It will be a while before the inside story of the Co-op’s pull-out from the Lloyds HBOS deal emerges, if it ever does, but some aspects are immediately apparent. The HM Treasury has failed, at least for now, to achieve their twin goals of downsizing Lloyds HBOS, as required by Brussels, and bringing competition to the retail banking sector. The deal could have transformed the Co-op from a small player to a serious retail bank.
Any deal would be a commercial issue, but surely HM Treasury played some part. Apparently excessive regulation is a major reason for the pull-out, a direct government responsibility. Whatever happened to de-regulation? Yes the Financial Services Authority was eliminated but it was replaced by two further monsters, the Financial Conduct Authority and the Prudential Regulatory Authority.
As the IEA has pointed out, we do not need capital ratio regulations, or not now anyway and as this institute has pointed out, financial services markets are now global and therefore need global, not local, regulation. The UK simply hobbles itself by adding its own unilateral regulations and regulators.
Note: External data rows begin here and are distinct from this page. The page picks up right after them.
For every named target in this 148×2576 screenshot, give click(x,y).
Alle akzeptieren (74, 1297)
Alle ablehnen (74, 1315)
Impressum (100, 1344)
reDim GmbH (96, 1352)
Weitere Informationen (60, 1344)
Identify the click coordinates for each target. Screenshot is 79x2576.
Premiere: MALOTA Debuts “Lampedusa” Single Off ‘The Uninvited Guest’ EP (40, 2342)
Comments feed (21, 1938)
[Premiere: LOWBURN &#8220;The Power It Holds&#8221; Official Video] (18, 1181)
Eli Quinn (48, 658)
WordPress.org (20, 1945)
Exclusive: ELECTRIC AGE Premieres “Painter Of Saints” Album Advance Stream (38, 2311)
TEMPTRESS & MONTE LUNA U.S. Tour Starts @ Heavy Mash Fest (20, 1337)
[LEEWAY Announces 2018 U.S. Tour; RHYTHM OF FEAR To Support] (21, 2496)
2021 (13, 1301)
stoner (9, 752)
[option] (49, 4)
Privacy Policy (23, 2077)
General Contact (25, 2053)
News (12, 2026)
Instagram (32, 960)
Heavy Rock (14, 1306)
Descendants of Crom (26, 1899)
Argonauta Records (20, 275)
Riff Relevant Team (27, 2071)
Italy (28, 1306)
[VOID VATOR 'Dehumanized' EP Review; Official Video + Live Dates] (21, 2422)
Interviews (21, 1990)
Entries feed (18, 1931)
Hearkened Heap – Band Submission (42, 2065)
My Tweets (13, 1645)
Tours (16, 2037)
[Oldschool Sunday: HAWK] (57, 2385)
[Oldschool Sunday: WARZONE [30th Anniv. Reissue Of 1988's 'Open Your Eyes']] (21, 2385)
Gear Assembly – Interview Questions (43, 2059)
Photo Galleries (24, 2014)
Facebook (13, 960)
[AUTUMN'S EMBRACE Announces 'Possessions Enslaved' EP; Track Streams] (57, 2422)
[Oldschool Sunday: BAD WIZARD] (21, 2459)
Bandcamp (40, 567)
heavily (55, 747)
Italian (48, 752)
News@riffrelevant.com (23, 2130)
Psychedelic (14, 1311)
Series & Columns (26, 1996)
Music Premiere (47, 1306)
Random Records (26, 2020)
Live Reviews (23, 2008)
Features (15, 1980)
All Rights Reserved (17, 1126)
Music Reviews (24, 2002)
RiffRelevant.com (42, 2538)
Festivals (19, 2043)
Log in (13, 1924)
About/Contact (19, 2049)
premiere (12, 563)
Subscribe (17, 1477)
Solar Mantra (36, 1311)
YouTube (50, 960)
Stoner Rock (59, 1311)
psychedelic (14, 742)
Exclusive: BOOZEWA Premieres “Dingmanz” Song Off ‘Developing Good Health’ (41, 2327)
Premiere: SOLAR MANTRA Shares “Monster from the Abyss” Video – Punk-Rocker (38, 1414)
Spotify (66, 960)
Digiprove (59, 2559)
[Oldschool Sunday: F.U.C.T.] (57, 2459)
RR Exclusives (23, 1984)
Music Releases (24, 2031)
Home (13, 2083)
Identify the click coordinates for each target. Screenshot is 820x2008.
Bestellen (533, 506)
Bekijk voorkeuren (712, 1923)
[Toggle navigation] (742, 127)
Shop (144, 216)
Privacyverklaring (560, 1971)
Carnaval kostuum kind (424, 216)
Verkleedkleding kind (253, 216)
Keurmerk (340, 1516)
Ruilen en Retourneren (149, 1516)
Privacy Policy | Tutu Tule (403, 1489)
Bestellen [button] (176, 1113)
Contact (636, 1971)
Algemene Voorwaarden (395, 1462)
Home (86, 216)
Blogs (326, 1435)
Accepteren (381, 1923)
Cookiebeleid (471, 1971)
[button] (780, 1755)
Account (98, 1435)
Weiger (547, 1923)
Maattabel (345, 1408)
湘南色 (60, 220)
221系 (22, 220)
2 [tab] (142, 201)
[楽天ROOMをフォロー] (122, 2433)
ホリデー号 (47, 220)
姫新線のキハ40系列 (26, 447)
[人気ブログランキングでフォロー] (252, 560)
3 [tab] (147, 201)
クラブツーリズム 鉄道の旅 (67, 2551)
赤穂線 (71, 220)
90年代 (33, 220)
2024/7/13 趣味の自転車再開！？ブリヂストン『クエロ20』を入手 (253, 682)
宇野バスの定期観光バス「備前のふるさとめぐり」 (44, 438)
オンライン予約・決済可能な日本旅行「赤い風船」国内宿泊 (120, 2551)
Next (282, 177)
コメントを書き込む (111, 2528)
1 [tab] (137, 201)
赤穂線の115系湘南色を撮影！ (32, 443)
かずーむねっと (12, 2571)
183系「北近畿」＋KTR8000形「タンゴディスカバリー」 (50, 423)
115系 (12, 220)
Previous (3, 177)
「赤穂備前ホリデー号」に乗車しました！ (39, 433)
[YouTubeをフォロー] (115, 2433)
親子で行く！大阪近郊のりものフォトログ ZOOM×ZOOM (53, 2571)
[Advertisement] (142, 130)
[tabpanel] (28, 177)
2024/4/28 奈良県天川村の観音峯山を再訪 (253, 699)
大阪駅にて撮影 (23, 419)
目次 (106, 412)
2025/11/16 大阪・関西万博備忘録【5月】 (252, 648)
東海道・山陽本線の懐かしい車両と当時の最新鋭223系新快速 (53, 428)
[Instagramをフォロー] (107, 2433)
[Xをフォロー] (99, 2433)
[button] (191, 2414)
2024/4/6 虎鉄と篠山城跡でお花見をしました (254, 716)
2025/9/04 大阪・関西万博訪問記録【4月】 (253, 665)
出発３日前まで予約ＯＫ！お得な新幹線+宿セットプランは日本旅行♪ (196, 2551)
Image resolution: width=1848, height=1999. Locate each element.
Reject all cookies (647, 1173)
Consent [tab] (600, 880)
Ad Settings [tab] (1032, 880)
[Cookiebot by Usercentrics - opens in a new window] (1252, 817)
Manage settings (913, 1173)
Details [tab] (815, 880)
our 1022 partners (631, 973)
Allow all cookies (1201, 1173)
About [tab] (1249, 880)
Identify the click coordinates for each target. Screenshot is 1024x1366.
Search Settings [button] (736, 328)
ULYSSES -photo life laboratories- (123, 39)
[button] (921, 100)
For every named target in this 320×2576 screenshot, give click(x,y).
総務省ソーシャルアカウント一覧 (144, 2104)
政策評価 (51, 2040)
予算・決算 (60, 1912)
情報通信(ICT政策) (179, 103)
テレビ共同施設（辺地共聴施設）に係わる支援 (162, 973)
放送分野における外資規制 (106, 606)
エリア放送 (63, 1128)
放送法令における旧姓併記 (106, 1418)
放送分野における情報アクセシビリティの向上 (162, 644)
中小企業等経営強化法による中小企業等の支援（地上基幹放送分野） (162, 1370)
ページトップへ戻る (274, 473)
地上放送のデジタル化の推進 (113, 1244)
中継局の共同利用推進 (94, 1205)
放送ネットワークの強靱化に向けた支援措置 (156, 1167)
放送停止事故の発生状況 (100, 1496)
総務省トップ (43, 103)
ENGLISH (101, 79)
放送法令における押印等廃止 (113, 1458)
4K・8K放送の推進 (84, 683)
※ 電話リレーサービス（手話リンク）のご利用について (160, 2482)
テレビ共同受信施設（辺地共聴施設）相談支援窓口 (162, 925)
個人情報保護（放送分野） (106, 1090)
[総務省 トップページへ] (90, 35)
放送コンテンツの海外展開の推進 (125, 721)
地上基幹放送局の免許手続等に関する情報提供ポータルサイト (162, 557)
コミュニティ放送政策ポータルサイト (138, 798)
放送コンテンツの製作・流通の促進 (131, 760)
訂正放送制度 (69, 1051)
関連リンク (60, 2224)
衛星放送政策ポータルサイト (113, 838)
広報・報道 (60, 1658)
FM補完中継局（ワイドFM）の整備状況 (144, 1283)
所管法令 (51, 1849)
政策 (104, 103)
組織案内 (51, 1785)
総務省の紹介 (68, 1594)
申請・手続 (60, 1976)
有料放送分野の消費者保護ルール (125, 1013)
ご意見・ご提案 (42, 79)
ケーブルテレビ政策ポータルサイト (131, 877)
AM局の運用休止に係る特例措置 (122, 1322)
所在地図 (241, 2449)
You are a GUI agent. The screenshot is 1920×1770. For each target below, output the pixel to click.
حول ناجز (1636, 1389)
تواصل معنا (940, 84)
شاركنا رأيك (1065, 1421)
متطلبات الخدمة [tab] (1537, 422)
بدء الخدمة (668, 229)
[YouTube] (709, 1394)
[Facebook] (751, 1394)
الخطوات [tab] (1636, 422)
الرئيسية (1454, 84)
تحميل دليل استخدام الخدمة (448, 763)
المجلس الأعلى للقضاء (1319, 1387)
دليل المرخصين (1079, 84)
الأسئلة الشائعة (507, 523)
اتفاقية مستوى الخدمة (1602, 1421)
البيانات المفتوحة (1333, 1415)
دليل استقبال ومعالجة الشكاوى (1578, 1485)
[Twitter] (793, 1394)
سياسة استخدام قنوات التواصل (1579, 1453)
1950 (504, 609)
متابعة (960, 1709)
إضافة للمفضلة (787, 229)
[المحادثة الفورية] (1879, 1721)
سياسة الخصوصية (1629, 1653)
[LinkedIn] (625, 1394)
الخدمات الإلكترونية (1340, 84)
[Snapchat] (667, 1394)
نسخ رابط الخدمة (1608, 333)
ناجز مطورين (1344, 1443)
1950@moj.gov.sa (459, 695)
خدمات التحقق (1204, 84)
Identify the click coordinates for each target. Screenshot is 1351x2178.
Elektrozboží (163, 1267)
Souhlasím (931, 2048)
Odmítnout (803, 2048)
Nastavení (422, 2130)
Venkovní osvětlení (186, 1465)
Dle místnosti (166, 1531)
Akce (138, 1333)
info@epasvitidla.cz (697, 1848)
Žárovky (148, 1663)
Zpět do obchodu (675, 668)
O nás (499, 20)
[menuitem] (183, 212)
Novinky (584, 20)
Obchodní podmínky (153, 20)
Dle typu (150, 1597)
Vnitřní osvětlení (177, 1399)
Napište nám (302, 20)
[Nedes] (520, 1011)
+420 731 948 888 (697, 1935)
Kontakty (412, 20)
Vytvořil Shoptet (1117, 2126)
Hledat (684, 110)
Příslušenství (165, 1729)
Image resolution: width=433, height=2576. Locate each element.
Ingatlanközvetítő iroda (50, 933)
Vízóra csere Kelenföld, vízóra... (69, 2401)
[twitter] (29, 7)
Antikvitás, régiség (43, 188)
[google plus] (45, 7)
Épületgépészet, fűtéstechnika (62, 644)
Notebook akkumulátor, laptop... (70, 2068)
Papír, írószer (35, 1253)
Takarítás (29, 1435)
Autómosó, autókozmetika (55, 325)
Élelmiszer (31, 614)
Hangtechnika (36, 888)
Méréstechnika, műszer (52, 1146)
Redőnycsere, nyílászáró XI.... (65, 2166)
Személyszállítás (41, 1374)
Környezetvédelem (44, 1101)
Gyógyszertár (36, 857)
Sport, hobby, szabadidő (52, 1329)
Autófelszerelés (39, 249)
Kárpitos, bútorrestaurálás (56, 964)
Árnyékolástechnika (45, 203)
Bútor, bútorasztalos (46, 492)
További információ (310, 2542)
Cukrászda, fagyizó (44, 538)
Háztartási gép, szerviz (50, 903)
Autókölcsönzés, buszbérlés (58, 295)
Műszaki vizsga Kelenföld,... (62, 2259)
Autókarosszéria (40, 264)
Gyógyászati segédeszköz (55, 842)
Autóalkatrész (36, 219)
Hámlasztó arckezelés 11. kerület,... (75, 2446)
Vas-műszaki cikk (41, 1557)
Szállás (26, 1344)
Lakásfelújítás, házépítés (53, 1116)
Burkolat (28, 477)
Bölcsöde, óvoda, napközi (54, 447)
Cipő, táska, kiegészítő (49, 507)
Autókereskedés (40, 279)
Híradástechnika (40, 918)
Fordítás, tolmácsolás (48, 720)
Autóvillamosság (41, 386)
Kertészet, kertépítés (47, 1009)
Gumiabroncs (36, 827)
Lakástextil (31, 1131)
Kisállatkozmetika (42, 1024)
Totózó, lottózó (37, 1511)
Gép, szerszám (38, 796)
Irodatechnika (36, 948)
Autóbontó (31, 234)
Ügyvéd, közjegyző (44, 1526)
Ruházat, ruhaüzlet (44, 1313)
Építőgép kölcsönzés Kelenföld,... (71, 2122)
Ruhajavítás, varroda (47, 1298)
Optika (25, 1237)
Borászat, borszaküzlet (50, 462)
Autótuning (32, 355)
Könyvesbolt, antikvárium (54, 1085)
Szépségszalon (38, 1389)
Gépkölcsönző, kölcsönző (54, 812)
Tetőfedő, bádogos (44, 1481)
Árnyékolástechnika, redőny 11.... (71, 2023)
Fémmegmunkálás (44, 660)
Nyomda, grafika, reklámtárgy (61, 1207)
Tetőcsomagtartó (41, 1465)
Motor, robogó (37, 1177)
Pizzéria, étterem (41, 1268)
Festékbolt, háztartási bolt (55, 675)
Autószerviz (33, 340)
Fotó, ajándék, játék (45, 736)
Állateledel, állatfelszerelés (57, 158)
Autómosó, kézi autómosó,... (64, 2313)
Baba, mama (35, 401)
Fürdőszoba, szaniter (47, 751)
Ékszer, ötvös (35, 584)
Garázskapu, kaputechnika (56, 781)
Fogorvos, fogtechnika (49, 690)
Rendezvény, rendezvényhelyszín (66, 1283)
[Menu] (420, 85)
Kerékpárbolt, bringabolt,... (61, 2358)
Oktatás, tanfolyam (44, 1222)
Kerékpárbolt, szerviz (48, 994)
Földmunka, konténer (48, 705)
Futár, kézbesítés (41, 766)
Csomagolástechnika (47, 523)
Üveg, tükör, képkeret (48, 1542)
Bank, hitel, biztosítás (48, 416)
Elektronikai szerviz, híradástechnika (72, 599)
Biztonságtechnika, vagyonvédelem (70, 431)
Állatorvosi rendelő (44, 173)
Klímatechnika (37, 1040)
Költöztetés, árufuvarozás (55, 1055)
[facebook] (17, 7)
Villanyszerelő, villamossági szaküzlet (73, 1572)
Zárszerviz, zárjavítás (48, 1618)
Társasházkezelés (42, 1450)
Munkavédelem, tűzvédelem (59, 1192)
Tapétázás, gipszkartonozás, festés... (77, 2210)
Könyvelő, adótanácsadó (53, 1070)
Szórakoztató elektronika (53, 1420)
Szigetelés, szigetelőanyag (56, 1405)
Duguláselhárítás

Capital Ratio regulation is a good example of the right medicine at the wrong time. It was needed in the boom times up to 2008 but is counterproductive in recession: more capital means less lending. It is like going to the doctor, asking for a cure for a throat infection and being given a prescription for piles because the doctor has suddenly realised that he should have provided that when you last visited.
Osborne also bungled by handing out cheap money for the banks to lend out only to find they put it in their own pockets. The fact is that he does not understand banks, bankers or banking.
The Co-op has effectively told government that the climate is unattractive for this deal. And since it has been in the works since last year, they must have been saying so for some time. The collapse tells us that HM Treasury failed to deliver.
Lloyds HBOS won’t mind too much. Yes they are under pressure to dispose of the packaged up TSB but they’d rather sell to a newcomer or a tiddler than create a serious competitor as the Co-op could have become. It is nonsense to say that HM Treasury cannot manage the market since they contributed to the current mess and own, in effect, two of the big four. HM Treasury could have leaned on Lloyds HBOS to sweeten the deal to make it attractive to the Co-op but they evidently did not. Another bungle.
Maybe some white knight will ride in and save the situation. Let us hope so but I would not bet on it.